Ada had a thing about her that made her the most beautiful thing present everywhere possible. Even now, surely, bathed in the remainder of the burning sun that receded into the ocean.
“What now, Ada?” He asks, and he expects the same scene they always shared to ensue. But today, he realizes they’re playing a different movie.
Indeed, Ada had still managed to tie back the ropes he had tethered. She had changed, surely. But did she change enough?
“You never showed.” She said, “Why?”
“I see. Now you’re asking the questions.”
“And now you’re the one avoiding them.”
He scoffed, a part of him relishing the turn in tables. But even though he was playing her part, he felt his own emotions— knew what it was like dealing with such secrecy. He didn’t have it in him to inflict that kind of pain. Not on Ada, anyway.
But maybe she wasn’t the only one who changed.
“I don’t think I’m the one who owes answers.” Leon said, and the conversation was quickly replaced by the sounds of the shore and the birds. She bent down and sat on the sand. He joined her.
When the water stilled and silence took course, he thought of words.
It was words that destroyed them.
The absence of them, and sometimes the presence of them too.
He thought of a world where words never existed. A world where secrets were exchanged only through kisses, where burden was shared, never kept.
—
“Tell me something true. Something real.”
She hesitates, the air whisking her hair into a turbulence obscuring her face. What to say when there was so much to say?
“Every Autumn,” She begins, and he is surprised to see a silly smile softening her features. “A new generation of monarch butterflies take flight to spend their cold winters in Mexico.”
She sinks her feet into the sand, and the granules swallow her. “But this behavior isn't learned. It’s genetic. Every being knows when to run away.”
“So, you're a butterfly, huh?” He smiled, entertaining her sudden philosophy. “Then let me be your Mexico.”
Ada stares. At first, fondly, and then in disbelief, almost as though she could burst out laughing. “Let me be your Mexico?!”
“Hey, you started it. Talking about butterflies.”
“Well. You did say, Tell me something true.”
He says nothing, only smiles at her as she shakes her head. She approaches him. “Fine. Be my Mexico.”
And he seals the deal with a kiss.
–
In Greek Mythology, it was spring only when Persephone came back to the upperlands. In Leon’s home, it was spring only when Ada was in it.
He doesn't remember how he got there, or who initiated the kiss, just the feeling of it. The fire beneath his skin, the sound of his belt on the floor.

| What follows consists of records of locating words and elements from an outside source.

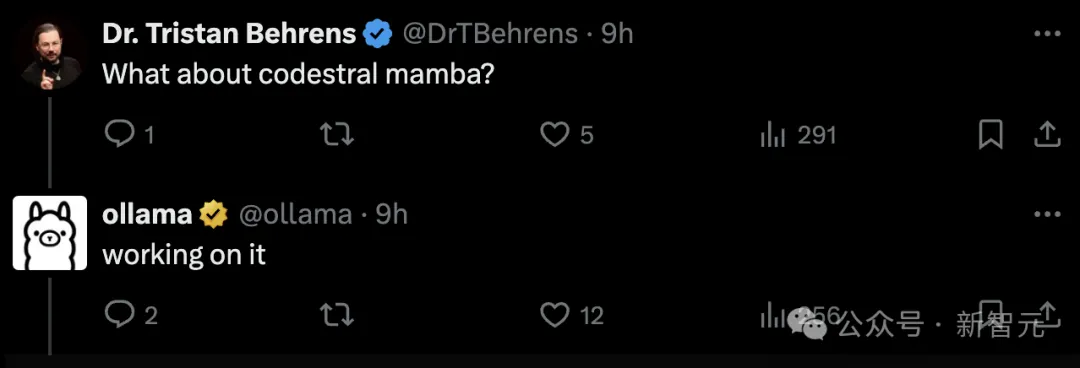This screenshot has height=368, width=1080.
Task: Open the ollama display name link
Action: click(x=147, y=215)
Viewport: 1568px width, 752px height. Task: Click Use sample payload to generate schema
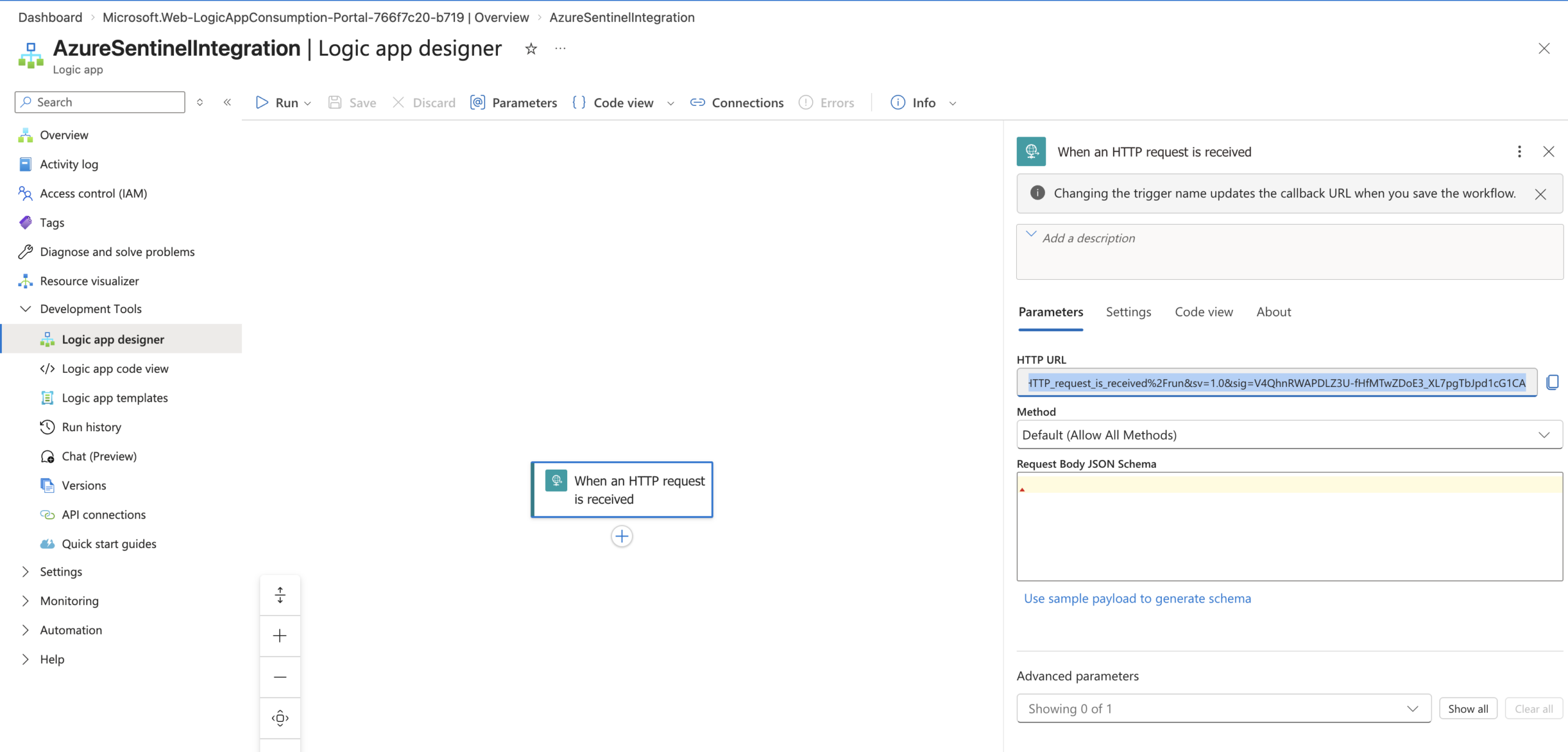(1137, 598)
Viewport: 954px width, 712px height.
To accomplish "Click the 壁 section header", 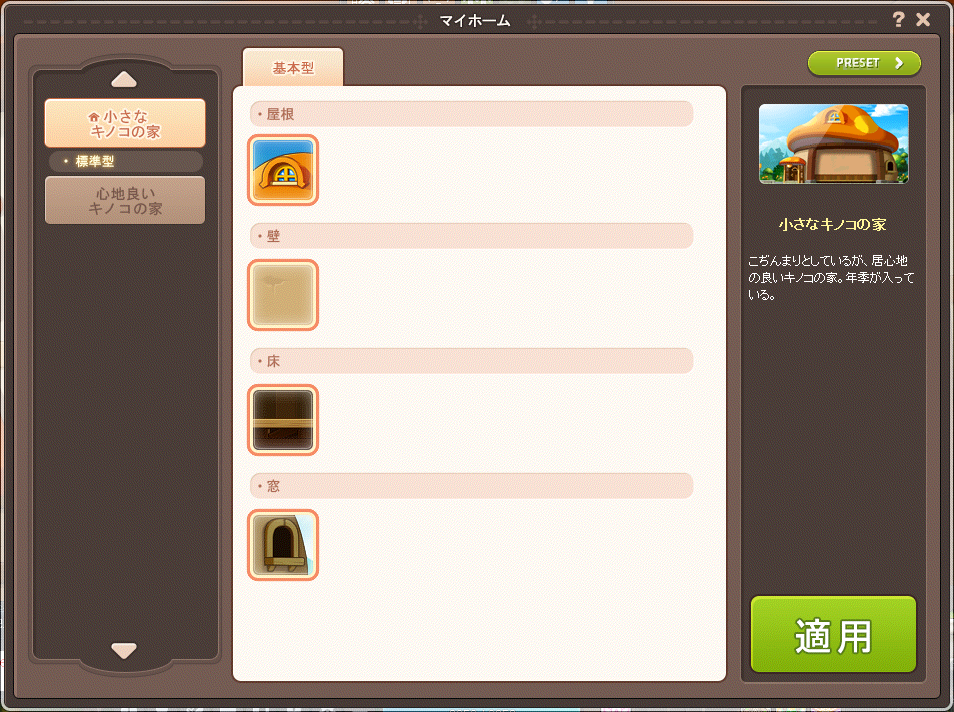I will pyautogui.click(x=472, y=236).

Ada leads him to his own bed and almost lays him there, her hand to his chest guiding his movements. Her lips move up his jaw, down his neck.
As his eyes close, he is a shell of himself, filled with pleasure and the scent of jasmine, or in other words– the part of her that makes him stay. “Ada.” He whispers, says her name like it’s true.
She hums, playing with his hair. His hand finds purchase in her loins, caressing her gently before his fingers slip in. She is lost within the blue of his eyes, until she is lost within the pleasure he gives her.
—
He knows she isn't sleeping.
She knows he isn't, either.
“You’re leaving?” He asks.
“I should.” She answers.
“Don't.” He begs.
“I need to.” She reasons.
“But it’s winter.” He persuades.
When Ada looks out to his curtainless window, she is surprised to see, for the first time this season, snow.